At the end of October I went to Wildacres and the fall began to come alive.
In early November my sister and I took a trip to my hometown, Greensboro. The purpose of the trip was to go see this amazing performance put on by the Touring Theatre of North Carolina. While there we tripped down nostalgia lane by visiting relatives, cruising my dad's old house, strolling down Elm Street to see the revitalization of our old stomping grounds. The red- and yellow-leaved trees were in full splendor, especially in the cemetery where my parents and grandparents and several other relatives are buried.
As soon as I got home, I washed all my clothes and repacked in anticipation of the birth of my first grandchild, due November 19th. Within hours of getting the call that my daughter was in labor, my husband and I were ready to leave.
As we flew over Baltimore where we would change planes, I noticed that the fall colors there were brilliant. Clusters of color were everywhere as the plane prepared to land.

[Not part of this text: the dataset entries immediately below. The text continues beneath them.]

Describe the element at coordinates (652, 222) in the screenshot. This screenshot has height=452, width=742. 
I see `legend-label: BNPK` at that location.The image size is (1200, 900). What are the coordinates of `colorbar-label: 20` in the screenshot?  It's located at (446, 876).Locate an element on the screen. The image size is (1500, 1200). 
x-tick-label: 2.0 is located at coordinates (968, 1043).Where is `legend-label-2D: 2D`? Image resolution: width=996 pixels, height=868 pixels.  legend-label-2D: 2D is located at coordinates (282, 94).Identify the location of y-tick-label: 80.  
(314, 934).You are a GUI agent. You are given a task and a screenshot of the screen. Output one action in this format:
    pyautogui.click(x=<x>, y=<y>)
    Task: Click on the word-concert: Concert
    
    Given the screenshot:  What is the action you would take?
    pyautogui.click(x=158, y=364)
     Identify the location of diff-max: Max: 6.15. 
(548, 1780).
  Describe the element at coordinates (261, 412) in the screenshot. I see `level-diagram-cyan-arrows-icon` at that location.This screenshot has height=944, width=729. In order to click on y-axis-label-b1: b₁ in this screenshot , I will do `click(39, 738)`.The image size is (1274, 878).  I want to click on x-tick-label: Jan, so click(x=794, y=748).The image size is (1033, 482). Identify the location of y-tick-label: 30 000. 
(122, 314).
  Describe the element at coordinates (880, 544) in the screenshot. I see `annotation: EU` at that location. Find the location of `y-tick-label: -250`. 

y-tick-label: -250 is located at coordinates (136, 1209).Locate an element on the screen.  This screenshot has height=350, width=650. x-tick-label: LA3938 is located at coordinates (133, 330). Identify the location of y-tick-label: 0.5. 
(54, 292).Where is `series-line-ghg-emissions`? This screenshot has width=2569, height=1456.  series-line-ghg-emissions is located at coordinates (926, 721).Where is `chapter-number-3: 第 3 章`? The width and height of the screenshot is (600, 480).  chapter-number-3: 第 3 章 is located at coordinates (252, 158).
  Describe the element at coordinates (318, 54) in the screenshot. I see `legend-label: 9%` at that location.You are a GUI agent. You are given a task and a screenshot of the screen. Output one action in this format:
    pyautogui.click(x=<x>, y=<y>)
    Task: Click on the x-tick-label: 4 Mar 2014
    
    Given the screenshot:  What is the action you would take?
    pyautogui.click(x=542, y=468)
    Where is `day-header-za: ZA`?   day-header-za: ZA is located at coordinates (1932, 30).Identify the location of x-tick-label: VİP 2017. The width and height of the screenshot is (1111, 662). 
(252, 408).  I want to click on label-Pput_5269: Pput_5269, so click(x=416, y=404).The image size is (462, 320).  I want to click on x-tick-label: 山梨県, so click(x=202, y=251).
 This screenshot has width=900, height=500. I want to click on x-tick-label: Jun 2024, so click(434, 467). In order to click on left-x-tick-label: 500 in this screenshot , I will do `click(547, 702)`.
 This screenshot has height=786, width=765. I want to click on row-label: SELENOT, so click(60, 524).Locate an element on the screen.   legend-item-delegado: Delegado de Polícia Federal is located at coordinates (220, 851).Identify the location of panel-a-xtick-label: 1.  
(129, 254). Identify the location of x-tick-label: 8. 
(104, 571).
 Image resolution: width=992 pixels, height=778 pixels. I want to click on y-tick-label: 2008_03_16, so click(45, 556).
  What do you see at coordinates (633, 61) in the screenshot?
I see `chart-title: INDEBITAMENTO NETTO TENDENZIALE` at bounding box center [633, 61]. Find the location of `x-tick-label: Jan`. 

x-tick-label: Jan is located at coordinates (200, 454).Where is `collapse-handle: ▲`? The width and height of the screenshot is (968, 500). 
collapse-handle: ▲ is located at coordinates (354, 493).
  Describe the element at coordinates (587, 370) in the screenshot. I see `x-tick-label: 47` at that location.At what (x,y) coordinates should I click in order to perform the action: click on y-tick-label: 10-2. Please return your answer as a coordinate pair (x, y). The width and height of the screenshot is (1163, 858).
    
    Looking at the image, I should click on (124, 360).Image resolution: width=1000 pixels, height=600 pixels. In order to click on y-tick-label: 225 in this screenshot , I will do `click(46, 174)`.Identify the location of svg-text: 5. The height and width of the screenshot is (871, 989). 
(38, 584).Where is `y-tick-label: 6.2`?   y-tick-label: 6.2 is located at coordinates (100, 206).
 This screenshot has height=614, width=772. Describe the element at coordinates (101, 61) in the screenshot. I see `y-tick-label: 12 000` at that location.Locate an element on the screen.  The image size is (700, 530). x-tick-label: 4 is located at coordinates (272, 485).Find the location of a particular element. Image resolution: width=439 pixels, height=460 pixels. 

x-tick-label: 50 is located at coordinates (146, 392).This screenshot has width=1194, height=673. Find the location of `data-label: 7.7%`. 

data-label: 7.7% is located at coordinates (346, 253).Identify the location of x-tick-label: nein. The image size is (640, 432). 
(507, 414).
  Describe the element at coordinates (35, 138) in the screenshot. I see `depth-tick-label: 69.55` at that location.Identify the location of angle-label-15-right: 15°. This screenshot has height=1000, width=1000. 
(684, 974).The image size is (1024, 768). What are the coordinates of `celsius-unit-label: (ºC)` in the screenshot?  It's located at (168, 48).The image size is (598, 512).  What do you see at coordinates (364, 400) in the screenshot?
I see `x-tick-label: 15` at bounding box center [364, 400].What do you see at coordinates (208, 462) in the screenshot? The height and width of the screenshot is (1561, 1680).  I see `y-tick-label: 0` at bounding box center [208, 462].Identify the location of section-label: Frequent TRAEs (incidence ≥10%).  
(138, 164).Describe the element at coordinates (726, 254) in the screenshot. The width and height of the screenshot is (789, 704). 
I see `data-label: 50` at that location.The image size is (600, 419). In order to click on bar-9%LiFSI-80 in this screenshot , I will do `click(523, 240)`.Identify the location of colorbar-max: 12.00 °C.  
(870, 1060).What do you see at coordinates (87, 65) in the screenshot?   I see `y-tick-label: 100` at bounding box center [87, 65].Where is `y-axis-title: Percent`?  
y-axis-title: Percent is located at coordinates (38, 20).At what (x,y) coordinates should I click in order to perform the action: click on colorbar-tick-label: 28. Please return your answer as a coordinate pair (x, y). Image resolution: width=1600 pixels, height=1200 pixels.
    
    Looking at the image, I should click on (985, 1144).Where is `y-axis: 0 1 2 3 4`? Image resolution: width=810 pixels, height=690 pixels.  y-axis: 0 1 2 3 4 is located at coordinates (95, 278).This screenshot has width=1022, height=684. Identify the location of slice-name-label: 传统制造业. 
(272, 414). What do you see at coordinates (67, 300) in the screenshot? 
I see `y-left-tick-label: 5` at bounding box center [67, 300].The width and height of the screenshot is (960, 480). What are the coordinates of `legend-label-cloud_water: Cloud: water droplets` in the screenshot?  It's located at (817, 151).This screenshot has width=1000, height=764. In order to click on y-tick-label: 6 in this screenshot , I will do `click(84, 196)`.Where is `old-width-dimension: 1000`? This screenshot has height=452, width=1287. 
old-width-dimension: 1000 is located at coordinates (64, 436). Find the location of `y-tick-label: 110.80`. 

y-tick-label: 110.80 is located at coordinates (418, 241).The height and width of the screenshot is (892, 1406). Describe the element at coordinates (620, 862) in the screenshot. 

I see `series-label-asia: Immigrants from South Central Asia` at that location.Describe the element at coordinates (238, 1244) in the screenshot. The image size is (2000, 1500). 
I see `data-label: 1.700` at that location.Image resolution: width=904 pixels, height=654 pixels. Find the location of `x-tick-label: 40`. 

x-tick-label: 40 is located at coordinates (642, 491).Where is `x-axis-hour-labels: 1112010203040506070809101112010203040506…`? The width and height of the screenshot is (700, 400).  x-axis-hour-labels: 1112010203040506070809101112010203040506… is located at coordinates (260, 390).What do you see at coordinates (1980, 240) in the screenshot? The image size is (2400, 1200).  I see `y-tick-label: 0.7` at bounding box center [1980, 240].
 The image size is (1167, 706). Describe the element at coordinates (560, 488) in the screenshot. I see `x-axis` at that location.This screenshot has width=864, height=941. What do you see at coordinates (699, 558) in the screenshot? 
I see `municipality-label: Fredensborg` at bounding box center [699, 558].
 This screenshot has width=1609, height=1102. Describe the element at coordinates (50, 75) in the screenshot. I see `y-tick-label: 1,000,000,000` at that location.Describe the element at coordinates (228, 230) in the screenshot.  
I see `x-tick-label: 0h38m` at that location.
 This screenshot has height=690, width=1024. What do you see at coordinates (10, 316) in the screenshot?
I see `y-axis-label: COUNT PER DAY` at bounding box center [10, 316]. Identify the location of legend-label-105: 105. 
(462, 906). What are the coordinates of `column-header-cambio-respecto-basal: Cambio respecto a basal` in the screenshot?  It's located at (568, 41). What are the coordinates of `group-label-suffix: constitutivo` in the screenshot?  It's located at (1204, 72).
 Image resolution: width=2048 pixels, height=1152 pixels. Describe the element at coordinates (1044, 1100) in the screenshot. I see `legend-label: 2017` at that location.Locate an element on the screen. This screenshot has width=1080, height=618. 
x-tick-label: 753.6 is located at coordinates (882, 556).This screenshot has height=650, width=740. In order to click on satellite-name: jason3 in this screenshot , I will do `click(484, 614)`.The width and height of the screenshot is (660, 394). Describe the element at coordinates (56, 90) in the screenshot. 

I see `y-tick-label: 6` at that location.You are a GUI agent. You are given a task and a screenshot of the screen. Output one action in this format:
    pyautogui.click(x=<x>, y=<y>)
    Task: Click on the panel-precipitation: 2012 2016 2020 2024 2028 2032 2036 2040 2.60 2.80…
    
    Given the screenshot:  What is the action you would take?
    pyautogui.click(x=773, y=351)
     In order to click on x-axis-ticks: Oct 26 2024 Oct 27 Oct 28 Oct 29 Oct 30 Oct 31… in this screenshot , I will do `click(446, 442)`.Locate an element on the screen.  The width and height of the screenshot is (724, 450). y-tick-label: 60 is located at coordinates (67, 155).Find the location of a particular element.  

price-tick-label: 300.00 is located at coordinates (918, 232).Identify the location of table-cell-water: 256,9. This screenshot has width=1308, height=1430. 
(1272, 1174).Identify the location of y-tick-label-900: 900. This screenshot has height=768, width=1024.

In the northern town where my daughter lives, the leaves were mostly gone but the weather was balmy and beautiful for the first few days we were there. My husband and I took a drive up into the low mountain-y area of the state and enjoyed the serenity of the landscape. Everywhere there were large piles of stacked firewood. People were definitely thinking about winter.
For the time we were there, though, the main event wasn't the weather. It was the birth of our grandson, only the third male in my side of the family in four generations. All of us--parents, aunts, uncles, great-aunts and great-uncles--were beside ourselves with joy at the new life in our family. After my other daughters and my husband left to go home, I was fortunate to have two whole days with the baby and my middle daughter before having to come home. I watched him at peace, sleeping in the same wicker bassinet that had cradled my mother, me and my daughters.
The morning I was to leave, the wind turned chilly and there was frost on the car window and the ground. I wrapped my scarf around my neck and buttoned my coat; winter would be in this area of the country very soon.
On the way home on the plane, I realized that my life too has changed from fall to winter. When I got the call from my daughter I was still a mother of older children. With the birth of my grandchild, I can feel the press of time more keenly. I'm a grandmother. There's a richness in being the family elder, but a poignancy too, a tartness, a sense that every moment that I'm a part of this child's life is important. A sense that I cannot waste a single bit of it.
All the color was gone except for some red here and there when we taxied into Raleigh. I welcome the coming cool-down of the seasons. It holds the promise of the holidays and time with family. Time with that beautiful little boy and my strong and beautiful daughters. Time that I will not use unwisely.